* **MATERIALS PROVIDED**:
┄┄┄┄┄┄

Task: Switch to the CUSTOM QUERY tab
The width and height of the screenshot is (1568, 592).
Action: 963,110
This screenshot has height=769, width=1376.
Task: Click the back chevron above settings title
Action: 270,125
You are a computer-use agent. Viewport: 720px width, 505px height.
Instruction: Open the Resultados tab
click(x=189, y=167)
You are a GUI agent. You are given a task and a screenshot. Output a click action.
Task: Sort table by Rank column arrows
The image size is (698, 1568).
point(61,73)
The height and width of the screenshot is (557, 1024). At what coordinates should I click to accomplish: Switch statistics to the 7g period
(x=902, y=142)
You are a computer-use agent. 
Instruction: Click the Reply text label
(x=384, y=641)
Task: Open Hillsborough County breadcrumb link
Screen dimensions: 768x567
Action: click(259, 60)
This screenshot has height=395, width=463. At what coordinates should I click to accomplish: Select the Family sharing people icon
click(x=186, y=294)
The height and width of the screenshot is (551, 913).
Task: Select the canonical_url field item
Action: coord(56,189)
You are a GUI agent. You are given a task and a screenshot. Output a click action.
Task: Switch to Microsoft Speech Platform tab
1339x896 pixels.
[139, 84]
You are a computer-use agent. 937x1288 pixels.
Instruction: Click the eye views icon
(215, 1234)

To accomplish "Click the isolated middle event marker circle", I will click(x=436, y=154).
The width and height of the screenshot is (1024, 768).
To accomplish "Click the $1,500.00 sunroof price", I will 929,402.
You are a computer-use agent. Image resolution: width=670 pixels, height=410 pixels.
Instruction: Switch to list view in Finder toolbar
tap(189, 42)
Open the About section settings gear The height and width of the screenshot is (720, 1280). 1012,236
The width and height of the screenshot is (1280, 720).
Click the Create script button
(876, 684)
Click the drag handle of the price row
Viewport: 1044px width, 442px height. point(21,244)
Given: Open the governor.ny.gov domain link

┄┄┄┄┄┄

* **TASK OBJECTIVE**:
Reproduce each of the entries exactly, omitting none.

* **RESULT**:
Task: Switch to the CUSTOM QUERY tab
The width and height of the screenshot is (1568, 592).
Action: 963,110
This screenshot has height=769, width=1376.
Task: Click the back chevron above settings title
Action: 270,125
You are a computer-use agent. Viewport: 720px width, 505px height.
Instruction: Open the Resultados tab
click(x=189, y=167)
You are a GUI agent. You are given a task and a screenshot. Output a click action.
Task: Sort table by Rank column arrows
The image size is (698, 1568).
point(61,73)
The height and width of the screenshot is (557, 1024). At what coordinates should I click to accomplish: Switch statistics to the 7g period
(x=902, y=142)
You are a computer-use agent. 
Instruction: Click the Reply text label
(x=384, y=641)
Task: Open Hillsborough County breadcrumb link
Screen dimensions: 768x567
Action: click(259, 60)
This screenshot has height=395, width=463. At what coordinates should I click to accomplish: Select the Family sharing people icon
click(x=186, y=294)
The height and width of the screenshot is (551, 913).
Task: Select the canonical_url field item
Action: coord(56,189)
You are a GUI agent. You are given a task and a screenshot. Output a click action.
Task: Switch to Microsoft Speech Platform tab
1339x896 pixels.
[139, 84]
You are a computer-use agent. 937x1288 pixels.
Instruction: Click the eye views icon
(215, 1234)

To accomplish "Click the isolated middle event marker circle", I will click(x=436, y=154).
The width and height of the screenshot is (1024, 768).
To accomplish "Click the $1,500.00 sunroof price", I will 929,402.
You are a computer-use agent. Image resolution: width=670 pixels, height=410 pixels.
Instruction: Switch to list view in Finder toolbar
tap(189, 42)
Open the About section settings gear The height and width of the screenshot is (720, 1280). 1012,236
The width and height of the screenshot is (1280, 720).
Click the Create script button
(876, 684)
Click the drag handle of the price row
Viewport: 1044px width, 442px height. point(21,244)
Given: Open the governor.ny.gov domain link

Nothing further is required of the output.